Education Law Center has issued a press release condemning Gov.Christie’s proposed state school aid budget as “paltry,” “not keeping pace with inflation,” “legally improper,” “arbitrary,” and “more evidence of Gov. Christie’s total disregard for the funding needs of New Jersey’s public schools and at-risk children.”
See my coverage yesterday at WHYY; here’s a district-by-district breakdown of aid figures.
ELC takes umbrage at Christie’s disrespect of the 2008 School Funding Reform Act, former-Governor Corzine’s regulatory mechanism intended to bypass Abbott District designations by having state school aid “follow the child.” ELC fought the implementation of SFRA in State Supreme Court. Consequently, the “Special Master” assigned by the justices ruled that SFRA was kosher, as long as the State fully funded the new formula.
That’s never happened. By court decree, then, Abbott allocations must rule the day. While Abbott districts saw some large increases in Christie’s 2014 school aid proposal – $7,559,176 to Elizabeth, for example and $3,056,727 to Camden – the total package is not enough to fulfill the requirements of SFRA.
ELC may go back to Court for what would be the 22nd Abbott ruling. Meanwhile, it will pressure legislators to increase allocations.
The press release itself raises a few questions. For example, ELC criticizes the proposed budget because 93 of the 285 districts that saw (basically) no increases from last year are “below adequacy,” the SFRA-based calculation of the lowest amount of aid needed to provide an “thorough and efficient” education. (See today’s Spotlight for a particularly sneaky way that the Christie Administration managed to create the perception of aid increases without actually giving districts more money.)
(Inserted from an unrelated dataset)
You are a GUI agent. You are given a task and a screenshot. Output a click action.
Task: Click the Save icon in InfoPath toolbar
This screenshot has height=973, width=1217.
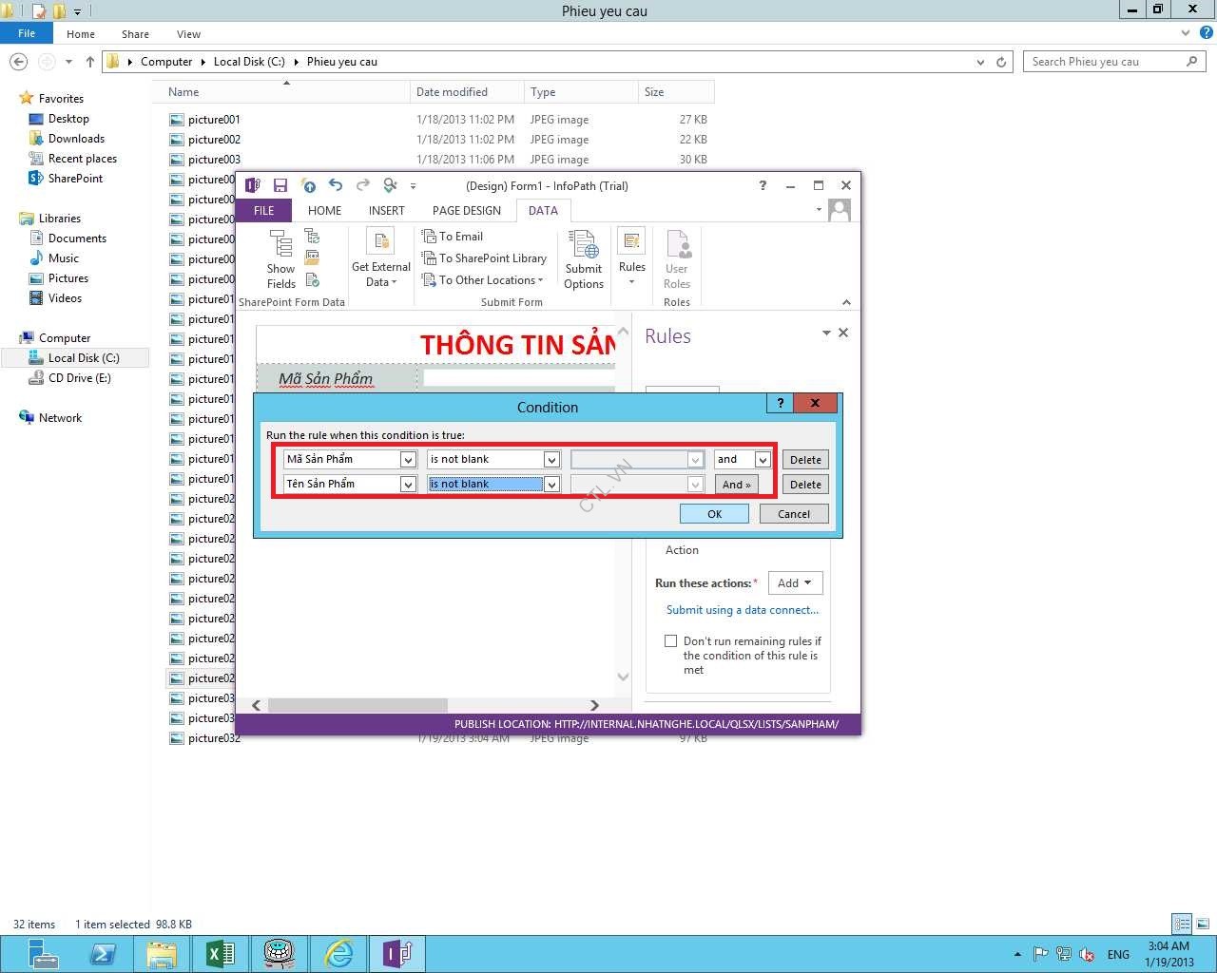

In the context of “adequacy,” ELC points to Elmwood Park, Seaside Heights, and Chesterfield Township, which it describes as some of the “smallest in the state” that still saw “the largest percent increases.” It’s true: Elmwood Park got an increase of $500K, but the district is well below adequacy, spending only $10,229 per pupil, unable to balance its budget, and particularly challenged by a high enrollment of children with disabilities. (See my earlier coverage.) Seaside Heights, which has its own problems, got an additional $156K Chesterfield Township got another $60K.
Really? The best example of Christie’s arbitrary disregard of the needs of schools children is an apparently overly-generous $60K allocation? Seems like ELC’s press release writers could do better than that.